Earlier poultry meat quality is addressed, the term quality should be clearly defined equally it relates to poultry. This is a hard task because quality is 'in the eye of the beholder'. For instance, someone trying to sell a product might view its quality in terms of how well it sells and how much people are willing to pay for it. Even so, this definition is incomplete considering information technology does non consider the production'southward graphic symbol.

Since people but buy what they like, the consumer'southward perspective of quality is more appropriate. When consumers buy a poultry product, cook and serve information technology to their families, they expect it to look, taste and feel proficient in their mouth. If these characteristics practise not meet the consumer's expectation, the product is considered to exist of lower quality.

Figure one. Quality attributes of a food product
(adapted from Erdtsieck, 1989)

Whether or not a poultry product meets the consumer's expectations depends upon the conditions surrounding various stages in the bird's development from the fertilized egg through production and processing to consumption. Although there are a number of characteristics that determine the overall quality of meat (Figure 1), the following word will focus only on appearance, texture and season.

Color of cooked or raw poultry meat is important because consumers associate it with the product's freshness, and they decide whether or non to purchase the product based on their opinion of its attractiveness.

Poultry is unique because it is sold with and without its peel. In add-on, information technology is the only species know to have muscles that are dramatic extremes in color (white and dark meat). Breast meat is expected to have a pale pink color when it is raw, while thigh and leg meat are expected to be night red when raw.

There are times when poultry meat does not have the expected colour, and this has created some special issues for the poultry industry.

Advent (Colour)

Poultry meat colour is affected by factors such as bird age, sex, strain, diet, intramuscular fat, meat moisture content, pre-slaughter atmospheric condition and processing variables. Colour of meat depends upon the presence of the musculus pigments myoglobin and haemoglobin.

Discoloration of poultry can be related to the corporeality of these pigments that are present in the meat, the chemical country of the pigments, or the style in which lite is reflected off of the meat. The discoloration can occur in an entire muscle, or it tin be limited to a specific area, such as a trample or a broken claret vessel.
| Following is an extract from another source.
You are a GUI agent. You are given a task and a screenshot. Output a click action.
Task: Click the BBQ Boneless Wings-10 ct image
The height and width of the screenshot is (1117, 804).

When an entire musculus is discolored, it is oft the breast muscle. This occurs because breast muscle accounts for a large portion of the live weight (about 5 per cent), it is more sensitive to factors that contribute to discoloration, and the already light appearance makes modest changes in colour more noticeable.

Extreme ecology temperatures or stress due to live handling before processing can crusade broiler and turkey breast meat to be discolored. The extent of the discoloration is related to each bird'south individual response to the conditions.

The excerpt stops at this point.